- _About this exercise_:
Only the lines from the one containing "Click the Teacher home icon" to the end of the records belong in the copy. Reproduce them word for word and drop the pictures.

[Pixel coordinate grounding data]
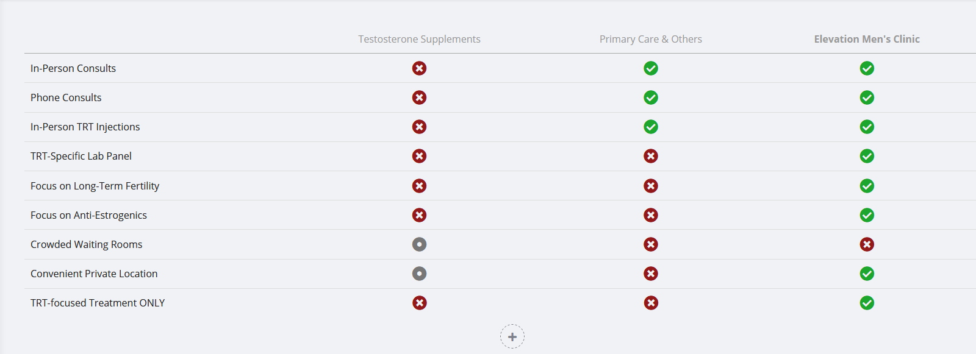Select the Elevation Men's Clinic column header

point(867,39)
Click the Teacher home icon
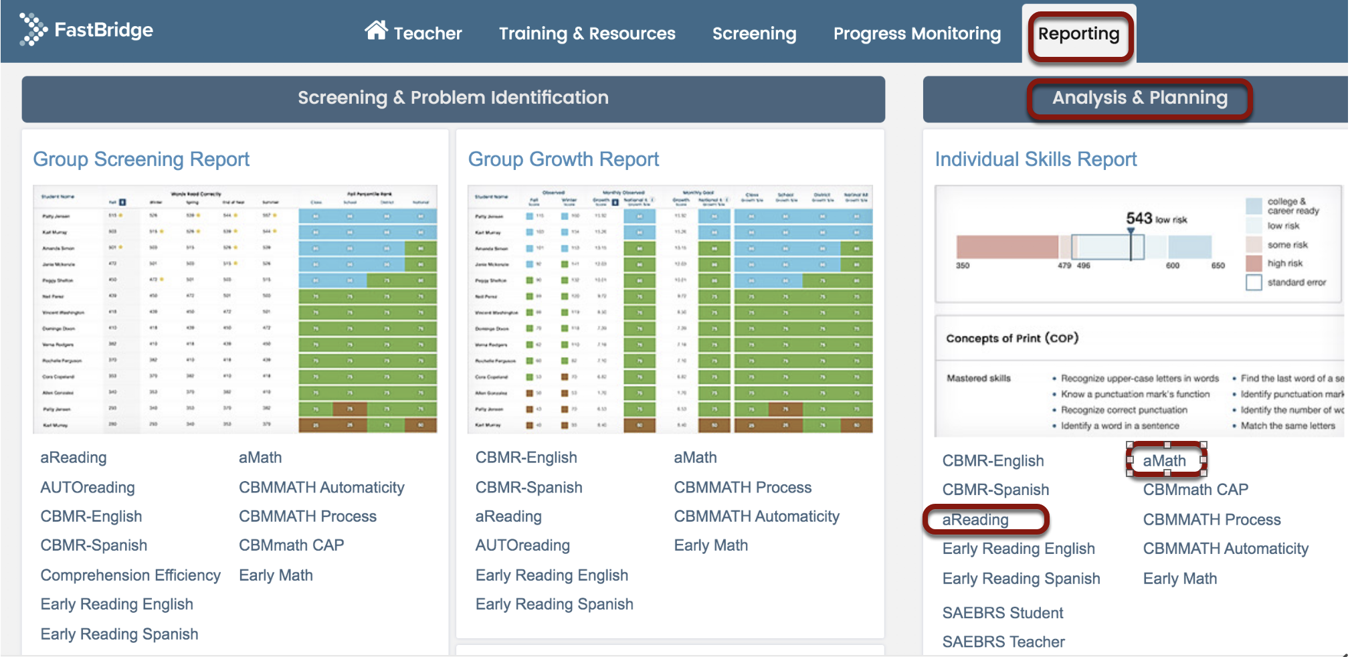1350x657 pixels. point(376,31)
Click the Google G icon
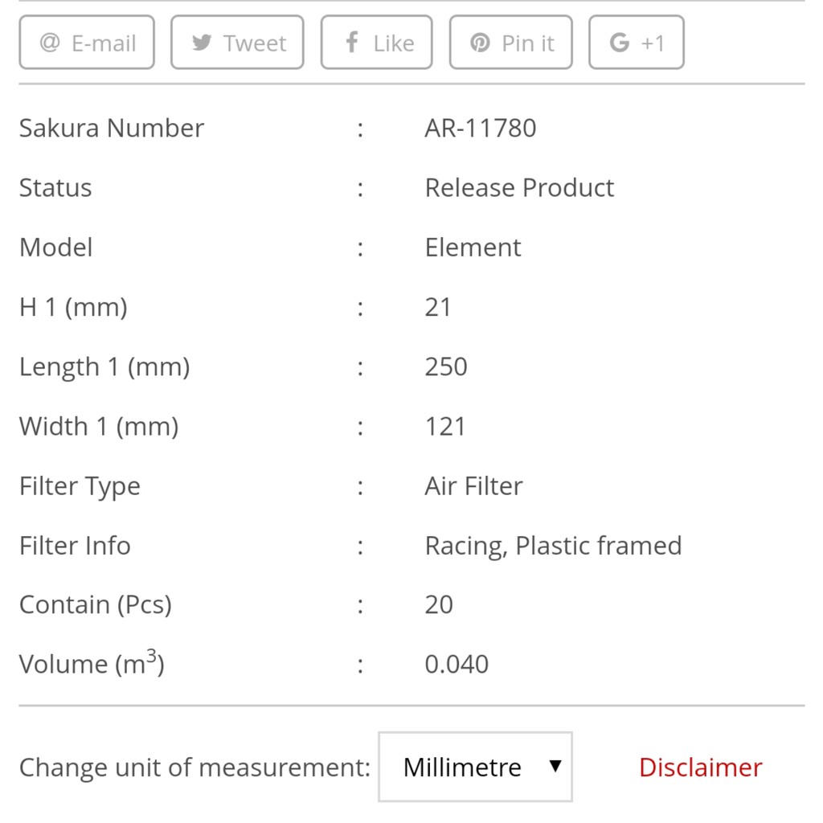The height and width of the screenshot is (823, 823). (619, 43)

- _Task answer_:
Click the Teacher home icon
1350x657 pixels. point(376,31)
Click the Google G icon
The height and width of the screenshot is (823, 823). (619, 43)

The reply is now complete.